**Given passage:**
Record Number 2017/113


Irvine J.
Whelan J.
Kennedy J.

BETWEEN/
KEN TYRRELL

PLAINTIFF/

RESPONDENT

- AND -

DAVID WRIGHT AND ROPE WALK CAR PARK LIMITED

DEFENDANTS/

APPELANTS


JUDGMENT of Ms. Justice Irvine delivered on the 15th day of November 2018

1. This judgment relates to an application by Mr. David Wright, who was the appellant in an appeal determined by this court earlier this year, to set aside the judgment of Whelan J. delivered on the 28th September 2018 and the court's order consequent thereon.

Background
2. The appeal brought my Mr. Wright was against an order made in the High Court (Costello J.) on an application for an interlocutory injunction. On the 24th February 2017, she ordered Mr. Wright to deliver up possession of a number of properties to Mr. Ken Tyrrell, who was appointed receiver over those properties by Launceston Property Finance DAC on the 22nd August 2016. The High Court judge granted a stay on her order insofar as it related to the property at 1B Swan Lake, Chapelizod Road, Dublin until the 30th June 2017 and that order was extended by this court until the 21st December 2017.

3. Mr. Wright brought an application to extend that stay and that was heard by Ryan P. on the 26th January 2018. On the same date he also sought liberty of the court to introduce new evidence on the hearing of the appeal concerning what he then described as "conflicting security documents" which he stated had not been before the High Court judge when she made her order. The receiver maintained that the point which Mr. Wright wished to raise, relying on the new documentation in his possession, was without foundation because it was not disputed that in order to procure his loan he had entered into a mortgage in respect of each property and had drawn down loan monies. Despite adopting this position, junior counsel on behalf of the receiver did not object to the copy document being admitted on the hearing of the appeal.

4. It is clear from p. 24 of the transcript of the hearing of the 26th January 2018 that Mr. Wright's principle concern was that he be allowed to introduce, before this court, the new evidence on the basis that it had been fraudulently excluded by the receiver in the High Court. It is also abundantly clear from the transcript that the Court had granted Mr. Wright liberty to introduce new evidence albeit limited to the security documentation supporting his loan. That said, no formal court order was drawn to reflect the directions given by the president on that date.

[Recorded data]
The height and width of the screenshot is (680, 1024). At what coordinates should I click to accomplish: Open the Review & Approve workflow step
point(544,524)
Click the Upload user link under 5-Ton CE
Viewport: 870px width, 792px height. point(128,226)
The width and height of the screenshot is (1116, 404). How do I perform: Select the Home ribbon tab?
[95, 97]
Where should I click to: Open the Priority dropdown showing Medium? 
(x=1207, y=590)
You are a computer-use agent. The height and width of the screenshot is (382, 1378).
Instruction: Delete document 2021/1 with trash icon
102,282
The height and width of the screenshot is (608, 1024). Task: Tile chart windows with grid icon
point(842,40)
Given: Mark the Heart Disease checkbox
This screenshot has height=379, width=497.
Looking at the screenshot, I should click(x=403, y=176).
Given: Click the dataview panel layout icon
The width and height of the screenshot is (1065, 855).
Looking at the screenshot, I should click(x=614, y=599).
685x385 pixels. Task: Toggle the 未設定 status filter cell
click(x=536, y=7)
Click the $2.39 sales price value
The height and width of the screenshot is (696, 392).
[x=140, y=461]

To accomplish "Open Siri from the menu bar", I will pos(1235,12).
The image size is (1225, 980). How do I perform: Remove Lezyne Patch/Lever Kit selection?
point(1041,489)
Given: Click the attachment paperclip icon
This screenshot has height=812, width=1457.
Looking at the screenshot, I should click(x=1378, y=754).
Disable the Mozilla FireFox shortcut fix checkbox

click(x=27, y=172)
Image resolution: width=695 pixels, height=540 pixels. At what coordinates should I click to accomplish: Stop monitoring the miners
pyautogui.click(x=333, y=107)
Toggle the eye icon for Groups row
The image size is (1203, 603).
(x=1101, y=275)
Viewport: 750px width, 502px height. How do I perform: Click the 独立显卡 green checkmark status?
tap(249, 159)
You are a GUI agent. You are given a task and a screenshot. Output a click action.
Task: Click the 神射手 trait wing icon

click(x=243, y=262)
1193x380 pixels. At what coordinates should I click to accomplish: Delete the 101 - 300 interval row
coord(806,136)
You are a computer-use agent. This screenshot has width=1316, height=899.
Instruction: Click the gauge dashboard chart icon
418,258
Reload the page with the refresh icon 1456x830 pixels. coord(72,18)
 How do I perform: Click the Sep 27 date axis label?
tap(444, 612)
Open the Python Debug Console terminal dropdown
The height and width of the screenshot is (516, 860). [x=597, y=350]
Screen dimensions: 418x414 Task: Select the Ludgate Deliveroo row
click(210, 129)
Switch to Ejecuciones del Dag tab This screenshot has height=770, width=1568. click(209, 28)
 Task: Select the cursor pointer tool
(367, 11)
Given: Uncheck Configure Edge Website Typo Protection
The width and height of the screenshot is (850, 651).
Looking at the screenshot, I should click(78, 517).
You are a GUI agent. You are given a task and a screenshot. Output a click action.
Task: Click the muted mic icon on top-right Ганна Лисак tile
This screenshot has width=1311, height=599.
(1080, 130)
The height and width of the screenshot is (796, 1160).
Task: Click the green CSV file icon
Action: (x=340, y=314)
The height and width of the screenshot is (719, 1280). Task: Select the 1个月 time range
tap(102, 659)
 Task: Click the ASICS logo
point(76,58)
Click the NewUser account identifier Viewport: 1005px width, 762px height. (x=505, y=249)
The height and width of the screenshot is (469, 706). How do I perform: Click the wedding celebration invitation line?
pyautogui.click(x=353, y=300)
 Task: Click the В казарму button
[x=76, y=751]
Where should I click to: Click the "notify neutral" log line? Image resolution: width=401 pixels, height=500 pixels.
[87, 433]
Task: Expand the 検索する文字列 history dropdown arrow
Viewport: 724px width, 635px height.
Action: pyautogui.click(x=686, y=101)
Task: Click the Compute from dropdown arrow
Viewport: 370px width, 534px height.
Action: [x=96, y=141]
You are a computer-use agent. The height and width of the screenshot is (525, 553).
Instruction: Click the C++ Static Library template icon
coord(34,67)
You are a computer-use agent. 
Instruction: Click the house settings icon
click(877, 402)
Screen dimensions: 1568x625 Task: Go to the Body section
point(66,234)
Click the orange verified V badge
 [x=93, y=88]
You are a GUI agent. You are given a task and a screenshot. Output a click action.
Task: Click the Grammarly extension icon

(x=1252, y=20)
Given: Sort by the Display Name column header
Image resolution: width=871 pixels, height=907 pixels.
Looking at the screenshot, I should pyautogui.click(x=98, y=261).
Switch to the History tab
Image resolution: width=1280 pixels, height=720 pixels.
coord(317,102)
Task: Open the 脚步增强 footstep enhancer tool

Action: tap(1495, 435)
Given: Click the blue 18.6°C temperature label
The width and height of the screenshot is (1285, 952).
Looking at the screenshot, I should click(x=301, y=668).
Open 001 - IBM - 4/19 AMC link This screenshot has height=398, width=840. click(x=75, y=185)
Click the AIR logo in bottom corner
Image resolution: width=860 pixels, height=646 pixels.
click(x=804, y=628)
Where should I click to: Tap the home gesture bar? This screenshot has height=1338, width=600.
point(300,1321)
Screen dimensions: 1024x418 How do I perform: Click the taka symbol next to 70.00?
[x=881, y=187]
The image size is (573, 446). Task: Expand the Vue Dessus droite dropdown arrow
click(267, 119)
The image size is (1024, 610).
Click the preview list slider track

**What is being asked:**
Please copy word for word the part of the judgment that begins at the words "3. Mr. Wright" and stops after the words "of the appeal.". You can set the material aside, since none of it is needed here.

**Answer to this task:**
3. Mr. Wright brought an application to extend that stay and that was heard by Ryan P. on the 26th January 2018. On the same date he also sought liberty of the court to introduce new evidence on the hearing of the appeal concerning what he then described as "conflicting security documents" which he stated had not been before the High Court judge when she made her order. The receiver maintained that the point which Mr. Wright wished to raise, relying on the new documentation in his possession, was without foundation because it was not disputed that in order to procure his loan he had entered into a mortgage in respect of each property and had drawn down loan monies. Despite adopting this position, junior counsel on behalf of the receiver did not object to the copy document being admitted on the hearing of the appeal.